A fixed point of a function $f$ is a number $t$ where $f(t)=t$. Geometrically, this means that the graph of $f$ crosses the line $y=x$ at the point $x=t$. Similarly, the graphs of $f\circ f$ and $f\circ f\circ f$ etc. also across the line $y=x$ when $x=t$.
How do we conclude linear functions at most can have one fixed point (with the exception of $f(x)=x$) while quadratics have at most two?
I have plotted an example in the case $f(x)=x^2-2$:
If $f(x) = ax + b$ is linear function, then equation $f(x) = x$ can be rearranged to $$ ax + b = x \iff (a - 1)x = -b.$$ If $a\neq 1$, then we have unique solution $x = \frac b{1-a}$, while when $a = 1$ we either have infinitely many solutions when $b = 0$ (exception mentioned in the comments) to equation $0x = 0$ or no solutions when $b \neq 0$ to equation $0x = -b$.

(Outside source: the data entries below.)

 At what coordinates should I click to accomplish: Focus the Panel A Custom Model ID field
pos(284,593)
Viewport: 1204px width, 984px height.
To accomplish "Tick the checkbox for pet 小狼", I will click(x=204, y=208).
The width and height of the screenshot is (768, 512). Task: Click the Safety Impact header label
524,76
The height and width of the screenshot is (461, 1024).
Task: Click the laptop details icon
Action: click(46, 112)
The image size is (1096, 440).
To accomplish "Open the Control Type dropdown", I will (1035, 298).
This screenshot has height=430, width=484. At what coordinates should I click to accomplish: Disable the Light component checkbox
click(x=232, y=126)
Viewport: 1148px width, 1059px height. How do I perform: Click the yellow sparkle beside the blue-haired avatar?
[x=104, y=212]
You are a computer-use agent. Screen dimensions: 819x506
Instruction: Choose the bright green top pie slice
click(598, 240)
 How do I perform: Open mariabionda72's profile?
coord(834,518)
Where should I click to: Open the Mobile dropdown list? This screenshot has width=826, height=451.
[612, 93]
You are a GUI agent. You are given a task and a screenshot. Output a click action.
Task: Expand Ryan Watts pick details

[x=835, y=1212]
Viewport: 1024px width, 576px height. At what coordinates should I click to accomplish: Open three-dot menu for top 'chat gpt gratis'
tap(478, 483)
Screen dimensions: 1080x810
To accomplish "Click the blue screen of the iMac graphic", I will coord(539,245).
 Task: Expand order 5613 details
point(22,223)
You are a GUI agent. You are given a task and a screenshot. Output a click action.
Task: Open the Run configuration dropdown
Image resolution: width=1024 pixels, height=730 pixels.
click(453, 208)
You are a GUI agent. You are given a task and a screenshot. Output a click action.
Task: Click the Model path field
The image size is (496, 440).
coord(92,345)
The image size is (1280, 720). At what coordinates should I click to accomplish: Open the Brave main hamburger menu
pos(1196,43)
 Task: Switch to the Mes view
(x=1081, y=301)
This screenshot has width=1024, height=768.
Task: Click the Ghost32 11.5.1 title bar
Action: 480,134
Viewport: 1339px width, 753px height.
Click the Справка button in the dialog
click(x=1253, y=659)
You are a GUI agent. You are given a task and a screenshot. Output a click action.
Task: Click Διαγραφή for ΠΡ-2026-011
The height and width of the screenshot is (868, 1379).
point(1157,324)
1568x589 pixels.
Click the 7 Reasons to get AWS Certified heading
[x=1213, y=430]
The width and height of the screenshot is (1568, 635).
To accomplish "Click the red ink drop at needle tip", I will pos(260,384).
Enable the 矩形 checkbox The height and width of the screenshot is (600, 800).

When $f(x)$ is polynomial of degree $n \geq 2$, then equation $f(x) = a_n x^n + a_{n-1}x^{n-1} + \ldots + a_1 x + a_0 = x$ where $a_n \neq 0$ can be rearranged to $$ a_n x^n + a_{n-1}x^{n-1} + \ldots + a_2 x^2 + (a_1-1) x + a_0 = 0, $$ so fixed points of $f(x)$ are precisely the roots of polynomial (of degree $n$) $g(x) = f(x) - x$. According to fundamental theorem of algebra, such polynomial can have at most $n$ real roots, so $f$ has at most $n$ fixed points.
The case $n = 1$ was special, because degree of $f(x) - x$ could be different than degree of $f(x)$.